Below are entries. Reproduce exactly the lines between the line holding "Formas de Pago (667, 1203)" and the line holding "Komentar (70, 1304)", inclusive, and only those.

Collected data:
________________
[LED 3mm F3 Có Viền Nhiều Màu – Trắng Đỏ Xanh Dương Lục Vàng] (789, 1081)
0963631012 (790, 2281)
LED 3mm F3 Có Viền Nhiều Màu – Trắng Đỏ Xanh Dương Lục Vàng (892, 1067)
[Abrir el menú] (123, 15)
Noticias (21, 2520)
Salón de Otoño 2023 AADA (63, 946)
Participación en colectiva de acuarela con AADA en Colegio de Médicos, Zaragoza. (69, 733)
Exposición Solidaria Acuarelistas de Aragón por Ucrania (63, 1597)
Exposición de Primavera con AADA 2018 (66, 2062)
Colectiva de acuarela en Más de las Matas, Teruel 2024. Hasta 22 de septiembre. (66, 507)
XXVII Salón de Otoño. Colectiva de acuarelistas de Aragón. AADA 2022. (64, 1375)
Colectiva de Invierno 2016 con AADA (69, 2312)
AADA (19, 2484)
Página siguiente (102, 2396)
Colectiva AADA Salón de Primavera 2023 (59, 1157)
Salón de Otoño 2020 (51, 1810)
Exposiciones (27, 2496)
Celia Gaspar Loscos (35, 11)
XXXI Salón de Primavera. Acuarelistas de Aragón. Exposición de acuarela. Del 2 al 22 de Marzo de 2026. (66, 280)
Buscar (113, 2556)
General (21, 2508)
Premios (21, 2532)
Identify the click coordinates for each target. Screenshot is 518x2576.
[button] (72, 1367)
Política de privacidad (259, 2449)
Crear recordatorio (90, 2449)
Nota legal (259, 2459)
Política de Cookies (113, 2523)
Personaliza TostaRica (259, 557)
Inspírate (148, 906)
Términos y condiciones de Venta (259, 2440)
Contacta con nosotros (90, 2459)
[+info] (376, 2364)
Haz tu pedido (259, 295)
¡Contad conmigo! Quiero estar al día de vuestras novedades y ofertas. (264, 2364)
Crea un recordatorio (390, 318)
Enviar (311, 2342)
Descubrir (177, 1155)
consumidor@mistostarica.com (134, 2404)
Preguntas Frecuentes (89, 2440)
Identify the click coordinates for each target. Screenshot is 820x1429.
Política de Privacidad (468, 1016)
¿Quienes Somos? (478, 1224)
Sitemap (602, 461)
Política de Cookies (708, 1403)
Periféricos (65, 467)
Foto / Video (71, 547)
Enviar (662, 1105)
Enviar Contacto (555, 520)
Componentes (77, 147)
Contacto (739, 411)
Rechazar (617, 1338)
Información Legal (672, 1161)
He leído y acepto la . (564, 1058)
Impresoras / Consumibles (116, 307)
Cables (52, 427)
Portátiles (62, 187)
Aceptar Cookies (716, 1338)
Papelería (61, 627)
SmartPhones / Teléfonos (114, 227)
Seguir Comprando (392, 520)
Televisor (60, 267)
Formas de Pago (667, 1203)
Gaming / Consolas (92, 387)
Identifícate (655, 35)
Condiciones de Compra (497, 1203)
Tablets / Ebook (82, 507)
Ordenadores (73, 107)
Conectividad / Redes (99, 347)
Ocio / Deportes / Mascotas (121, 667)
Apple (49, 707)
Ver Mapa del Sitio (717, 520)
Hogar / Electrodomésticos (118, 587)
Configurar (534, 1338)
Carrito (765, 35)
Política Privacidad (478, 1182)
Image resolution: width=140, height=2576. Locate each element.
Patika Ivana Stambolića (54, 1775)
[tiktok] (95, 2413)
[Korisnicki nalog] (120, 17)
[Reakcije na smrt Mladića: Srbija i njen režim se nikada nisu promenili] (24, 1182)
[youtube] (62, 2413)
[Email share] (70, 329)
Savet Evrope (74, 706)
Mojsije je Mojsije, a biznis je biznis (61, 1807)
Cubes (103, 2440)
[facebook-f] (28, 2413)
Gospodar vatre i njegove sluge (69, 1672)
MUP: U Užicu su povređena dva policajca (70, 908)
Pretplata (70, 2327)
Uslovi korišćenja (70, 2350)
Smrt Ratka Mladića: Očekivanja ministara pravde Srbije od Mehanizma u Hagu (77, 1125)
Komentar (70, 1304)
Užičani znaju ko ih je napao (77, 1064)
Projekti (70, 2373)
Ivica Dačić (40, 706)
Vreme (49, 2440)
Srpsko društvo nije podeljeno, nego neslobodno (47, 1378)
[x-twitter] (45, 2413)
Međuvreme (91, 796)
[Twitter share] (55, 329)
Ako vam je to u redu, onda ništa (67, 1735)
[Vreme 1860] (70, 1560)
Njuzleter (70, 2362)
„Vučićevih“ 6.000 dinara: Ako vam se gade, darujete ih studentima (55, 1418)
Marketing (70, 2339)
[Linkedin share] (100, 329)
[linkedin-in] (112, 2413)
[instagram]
________________
◆ **Your solution**
Formas de Pago (667, 1203)
Gaming / Consolas (92, 387)
Identifícate (655, 35)
Condiciones de Compra (497, 1203)
Tablets / Ebook (82, 507)
Ordenadores (73, 107)
Conectividad / Redes (99, 347)
Ocio / Deportes / Mascotas (121, 667)
Apple (49, 707)
Ver Mapa del Sitio (717, 520)
Hogar / Electrodomésticos (118, 587)
Configurar (534, 1338)
Carrito (765, 35)
Política Privacidad (478, 1182)
Image resolution: width=140, height=2576. Locate each element.
Patika Ivana Stambolića (54, 1775)
[tiktok] (95, 2413)
[Korisnicki nalog] (120, 17)
[Reakcije na smrt Mladića: Srbija i njen režim se nikada nisu promenili] (24, 1182)
[youtube] (62, 2413)
[Email share] (70, 329)
Savet Evrope (74, 706)
Mojsije je Mojsije, a biznis je biznis (61, 1807)
Cubes (103, 2440)
[facebook-f] (28, 2413)
Gospodar vatre i njegove sluge (69, 1672)
MUP: U Užicu su povređena dva policajca (70, 908)
Pretplata (70, 2327)
Uslovi korišćenja (70, 2350)
Smrt Ratka Mladića: Očekivanja ministara pravde Srbije od Mehanizma u Hagu (77, 1125)
Komentar (70, 1304)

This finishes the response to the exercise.